# Happiness Is......



## Mike P. (Apr 6, 2007)

......answering posts at "The Shack" on a 67" Samsung DLP LED monitor. I bought a lease back Dell D810 with a video card and hooked it up to the Samsung just for fun. I was pleasantly surprised at how good it looked. So I bought a Logitech cordless keyboard and mouse, I'm in my Palliser recliner, and I'm loving it!


----------



## tonyvdb (Sep 5, 2007)

NICE!:T What resolution is that running at Mike?


----------



## dradius (Sep 10, 2008)

Good stuff. I like how small the laptop looks next to it


----------



## Mike P. (Apr 6, 2007)

It is currently set at 1024 x 768 which is the laptops resolution extended to the Samsung.

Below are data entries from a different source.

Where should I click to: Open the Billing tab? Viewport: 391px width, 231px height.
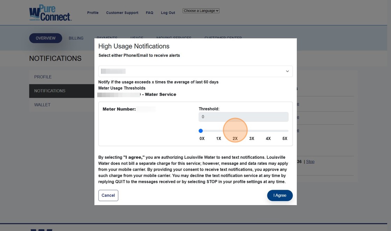[76, 38]
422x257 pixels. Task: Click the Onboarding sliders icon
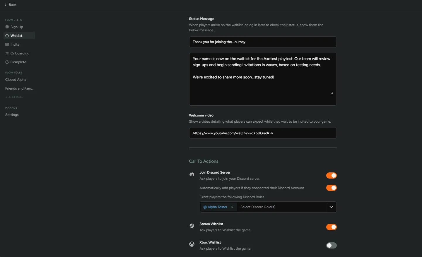pyautogui.click(x=7, y=53)
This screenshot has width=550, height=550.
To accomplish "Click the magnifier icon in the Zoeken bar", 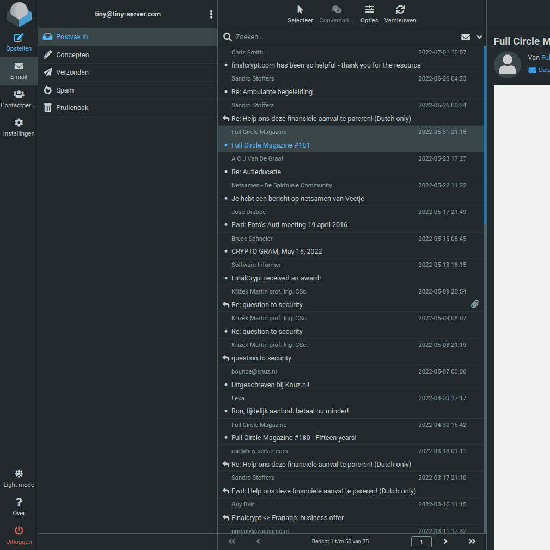I will coord(227,37).
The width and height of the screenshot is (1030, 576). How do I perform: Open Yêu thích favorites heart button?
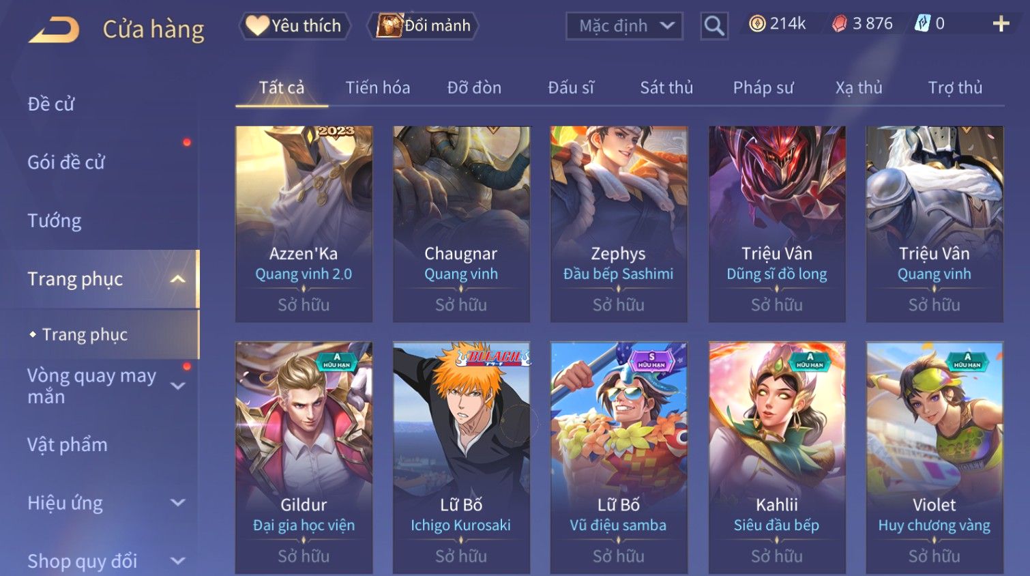(x=294, y=26)
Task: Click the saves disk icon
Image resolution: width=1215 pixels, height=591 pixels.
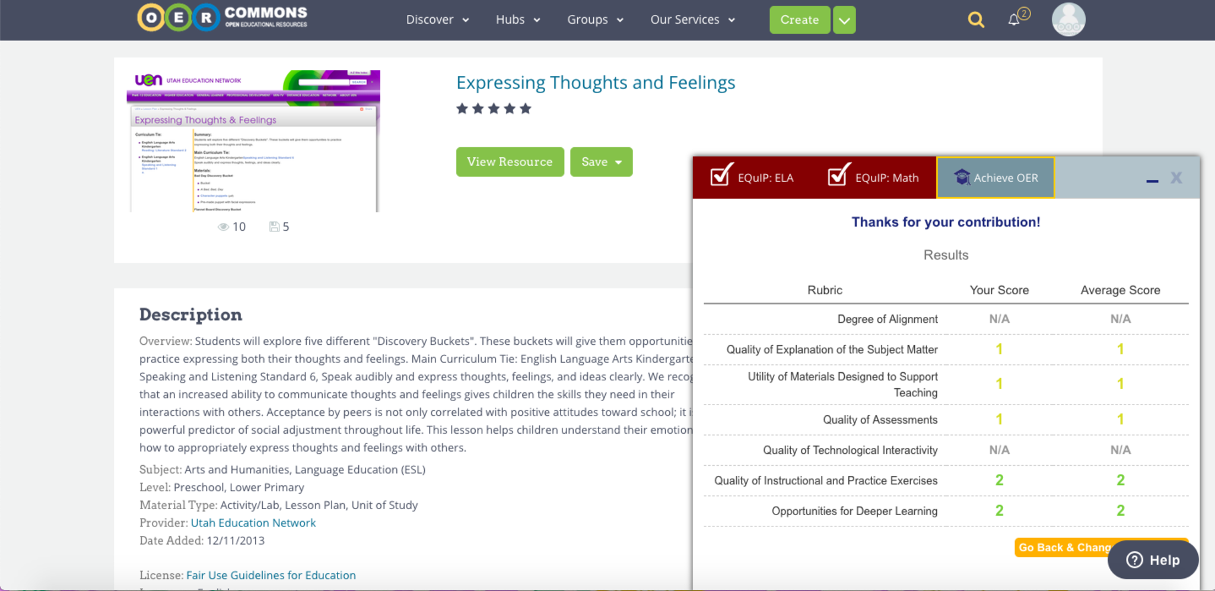Action: click(274, 227)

I'm still trying to figure out how to make the laptop the #1 screen and the Samsung the #2 screen so I can set a different resolution to the Samsung.


----------



## dradius (Sep 10, 2008)

On your regular desktop, right click/properties/settings and you should (hopefully) have two boxes with a "1" and "2" in them. Left-click on "2" and you should be able to check the box "Extend my Windows Desktop onto this monitor" and make sure the other box about using as primary is unchecked. You can also click "Identify" and if you have the settings right, it'll put a big 1 on your laptop screen and a 2 on your TV screen.


----------



## tonyvdb (Sep 5, 2007)

At the very least you should be able to turn off the laptops built in monitor by selecting the blue function key and the F key that has what looks like a monitor (every laptop is different) and then you will be able to up the resolution to fit the 67"


----------



## recruit (May 9, 2009)

Great looking panel Mike, it sure beats surfing on the small laptop


----------



## Sonnie (Apr 11, 2006)

Whoa! 

Nice!

That won't fit in my lap though... :sad:


----------